Title: Controlled (3/45)
Author: Viktoria Angelique
Email: viktoria_angelique@hotmail.com
Rating: NC-17 for series, PG for this part
Pairing: Elijah/Viggo (coming up)
Warnings: BDSM (but not this part)
Disclaimer: If this were true the world might be a better place.
Feedback: I love it!
Summary: Viggo arrives in New Zealand, and the gang goes out for a drink to celebrate. Elijah continues to search for his place on and off set.
When Viggo first arrived on set in October, it was something of a relief. It wasn’t that Elijah had disliked Stuart, per say, but there was something infinitely calming about Viggo, something that reassured Elijah and made his acting feel strangely more right. Viggo was perfect for the part of the reluctant king, the exile who honed his skills in the distant North but came up swinging when called to the defence of lesser races.
Elijah particularly liked the way Viggo swung his sword, a controlled grace that made Elijah think of a very deadly dance, the nuances of lunge and parry buried in a carefully choreographed sequence that just flowed, steady as the river Anduin. Something about Viggo just made a man want to wax poetic, and though Elijah himself felt that the sword sequences he had been taught but would barely have a chance to practice during the film were awkward and obviously staged, Viggo made it work. Viggo had the same training they all did, but only in a day, and when he showed up on the Weathertop set in long black cloak and perfectly mussed wig, he made it work. If Elijah had been playing one of the Ringwraiths, he was sure he would have been scared shitless of all that step and twirl and carefully disciplined masculinity. It was much more terrifying than Sean Bean’s overt bulk in his costume’s armour, or John’s technique of straight-on-run-with-axe, to watch Viggo handle a sword. The man knew what he was doing, and rather than put his full strength into the act, it actually looked as if he was holding back, as if the strength he had reserved in his muscles and spirit was being controlled somehow, held just under the surface until it was necessary to strike with all he had. Viggo, in other words, was the perfect Aragorn.
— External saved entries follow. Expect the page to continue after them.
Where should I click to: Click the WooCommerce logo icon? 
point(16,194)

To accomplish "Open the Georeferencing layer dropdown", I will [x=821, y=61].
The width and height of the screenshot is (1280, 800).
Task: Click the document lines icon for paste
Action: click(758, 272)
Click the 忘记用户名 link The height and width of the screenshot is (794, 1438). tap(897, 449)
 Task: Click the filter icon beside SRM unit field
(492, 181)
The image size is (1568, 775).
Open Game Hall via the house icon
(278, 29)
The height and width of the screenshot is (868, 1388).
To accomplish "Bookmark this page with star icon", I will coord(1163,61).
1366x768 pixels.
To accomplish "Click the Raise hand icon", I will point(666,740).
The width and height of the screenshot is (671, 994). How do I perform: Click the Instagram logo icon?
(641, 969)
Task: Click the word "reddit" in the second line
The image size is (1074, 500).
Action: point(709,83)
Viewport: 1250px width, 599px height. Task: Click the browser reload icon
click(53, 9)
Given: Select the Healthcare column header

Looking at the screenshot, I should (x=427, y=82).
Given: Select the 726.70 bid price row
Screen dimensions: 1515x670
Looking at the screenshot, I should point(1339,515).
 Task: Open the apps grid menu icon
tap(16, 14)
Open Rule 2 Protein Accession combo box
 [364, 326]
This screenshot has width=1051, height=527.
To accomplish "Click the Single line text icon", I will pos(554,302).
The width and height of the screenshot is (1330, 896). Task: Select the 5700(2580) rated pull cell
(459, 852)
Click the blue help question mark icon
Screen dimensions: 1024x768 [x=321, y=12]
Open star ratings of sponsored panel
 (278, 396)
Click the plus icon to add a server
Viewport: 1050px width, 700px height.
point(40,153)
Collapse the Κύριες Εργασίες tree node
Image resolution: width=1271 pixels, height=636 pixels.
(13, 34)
“Hey Elijah!” Elijah turned around on his way to the makeup trailer, smiling to himself. He hadn’t quite gotten used to the way Dom and Orli always put an “r” on the end of his name, but he found he rather liked it. Orli, who stood a few feet away at the foot of the steps to his trailer, was a rather humorous picture, standing there pulling restlessly at the tip of one ear, evidently trying to pick off some unseen bit of glue. The wig had been removed, but he still wore Legolas’ cloak, and it was an odd juxtaposition with his close-cropped and not-at-all elflike hair.
“Yeah, whatd’ya need?” Elijah asked good-naturedly, running a hand through his own curly wig.
“Well we were just thinking of going out tonight, you know, to celebrate the arrival of the King,” he replied, and Elijah matched the little grin that Orlando wore when referring to Viggo as such. Without the blue contacts, Orlando’s eyes sparkled merrily when he laughed, and Elijah found himself much more at ease with bumbling, prankster Orlando than with the cool and collected Elf.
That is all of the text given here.